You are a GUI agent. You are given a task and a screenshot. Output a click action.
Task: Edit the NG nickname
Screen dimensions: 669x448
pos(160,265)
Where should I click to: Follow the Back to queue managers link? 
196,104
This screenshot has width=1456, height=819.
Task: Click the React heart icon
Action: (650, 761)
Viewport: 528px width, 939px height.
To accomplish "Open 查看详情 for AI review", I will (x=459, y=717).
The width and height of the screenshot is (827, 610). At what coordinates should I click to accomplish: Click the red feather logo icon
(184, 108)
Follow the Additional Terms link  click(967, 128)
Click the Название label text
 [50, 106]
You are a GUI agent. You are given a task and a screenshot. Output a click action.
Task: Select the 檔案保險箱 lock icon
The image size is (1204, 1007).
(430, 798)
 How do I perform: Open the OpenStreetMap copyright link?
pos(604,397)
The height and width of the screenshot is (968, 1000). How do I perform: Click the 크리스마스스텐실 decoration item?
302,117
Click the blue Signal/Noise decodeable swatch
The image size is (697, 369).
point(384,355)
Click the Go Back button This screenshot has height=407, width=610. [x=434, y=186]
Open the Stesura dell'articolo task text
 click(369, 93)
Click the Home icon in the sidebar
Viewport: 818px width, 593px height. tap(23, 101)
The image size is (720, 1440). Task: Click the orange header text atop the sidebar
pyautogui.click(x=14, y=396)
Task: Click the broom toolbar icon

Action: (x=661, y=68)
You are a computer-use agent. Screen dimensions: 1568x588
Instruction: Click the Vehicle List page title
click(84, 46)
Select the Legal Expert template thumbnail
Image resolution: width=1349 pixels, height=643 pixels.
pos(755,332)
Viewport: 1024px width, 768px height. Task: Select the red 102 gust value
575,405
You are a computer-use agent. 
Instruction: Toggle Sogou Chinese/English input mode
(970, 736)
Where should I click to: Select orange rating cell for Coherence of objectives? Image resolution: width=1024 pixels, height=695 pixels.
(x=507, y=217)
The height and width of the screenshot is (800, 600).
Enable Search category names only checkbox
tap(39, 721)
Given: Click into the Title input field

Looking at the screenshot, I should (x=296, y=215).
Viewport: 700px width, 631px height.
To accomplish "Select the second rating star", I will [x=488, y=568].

****************************************

> **Exercise goal**:
Transcribe each record above exactly. Skip none.

> **Exercise result**:
You are a GUI agent. You are given a task and a screenshot. Output a click action.
Task: Edit the NG nickname
Screen dimensions: 669x448
pos(160,265)
Where should I click to: Follow the Back to queue managers link? 
196,104
This screenshot has width=1456, height=819.
Task: Click the React heart icon
Action: (650, 761)
Viewport: 528px width, 939px height.
To accomplish "Open 查看详情 for AI review", I will (x=459, y=717).
The width and height of the screenshot is (827, 610). At what coordinates should I click to accomplish: Click the red feather logo icon
(184, 108)
Follow the Additional Terms link  click(967, 128)
Click the Название label text
 [50, 106]
You are a GUI agent. You are given a task and a screenshot. Output a click action.
Task: Select the 檔案保險箱 lock icon
The image size is (1204, 1007).
(430, 798)
 How do I perform: Open the OpenStreetMap copyright link?
pos(604,397)
The height and width of the screenshot is (968, 1000). How do I perform: Click the 크리스마스스텐실 decoration item?
302,117
Click the blue Signal/Noise decodeable swatch
The image size is (697, 369).
point(384,355)
Click the Go Back button This screenshot has height=407, width=610. [x=434, y=186]
Open the Stesura dell'articolo task text
 click(369, 93)
Click the Home icon in the sidebar
Viewport: 818px width, 593px height. tap(23, 101)
The image size is (720, 1440). Task: Click the orange header text atop the sidebar
pyautogui.click(x=14, y=396)
Task: Click the broom toolbar icon

Action: (x=661, y=68)
You are a computer-use agent. Screen dimensions: 1568x588
Instruction: Click the Vehicle List page title
click(84, 46)
Select the Legal Expert template thumbnail
Image resolution: width=1349 pixels, height=643 pixels.
pos(755,332)
Viewport: 1024px width, 768px height. Task: Select the red 102 gust value
575,405
You are a computer-use agent. 
Instruction: Toggle Sogou Chinese/English input mode
(970, 736)
Where should I click to: Select orange rating cell for Coherence of objectives? Image resolution: width=1024 pixels, height=695 pixels.
(x=507, y=217)
The height and width of the screenshot is (800, 600).
Enable Search category names only checkbox
tap(39, 721)
Given: Click into the Title input field

Looking at the screenshot, I should (x=296, y=215).
Viewport: 700px width, 631px height.
To accomplish "Select the second rating star", I will [x=488, y=568].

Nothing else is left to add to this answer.